Le surmoi : « comme il refusait de s’avouer vaincu »
Le moi : « au lieu de prononcer le mot en question, il l’écrivit sur le mur et fit voir ce qu’il était forcé de dire, sans avoir été forcé de le dire »
Ce gros mot est une petite formation de compromis. Ce qui ne peut pas sortir par la bouche se manifeste par un autre organe.
Ou bien :
Donner la bouche au vilain mot, c’est le faire sortir de soi par ce qui ne doit exprimer que des paroles raisonnables. Archytas ne veut pas se la salir. Le mot, il ne le dira même pas du bout des lèvres : elles sont au service de la raison. Seulement du bout des doigts, subordonnés qu’ils sont aux passions.
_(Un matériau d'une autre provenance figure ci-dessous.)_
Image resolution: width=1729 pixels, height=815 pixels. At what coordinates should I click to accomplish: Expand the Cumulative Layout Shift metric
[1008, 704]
On est loin des philosophes héroïques, ceux qui peuvent s’étrangler ou rester impassibles sous la torture. Non, Archytas n’est pas pour autant un moins que rien, mais à la maîtrise absolue, il a renoncé, choisissant de faire la part du diable.
D’ une colique affective, il faut se débarrasser, par la main serve, aux basses tâches réservée.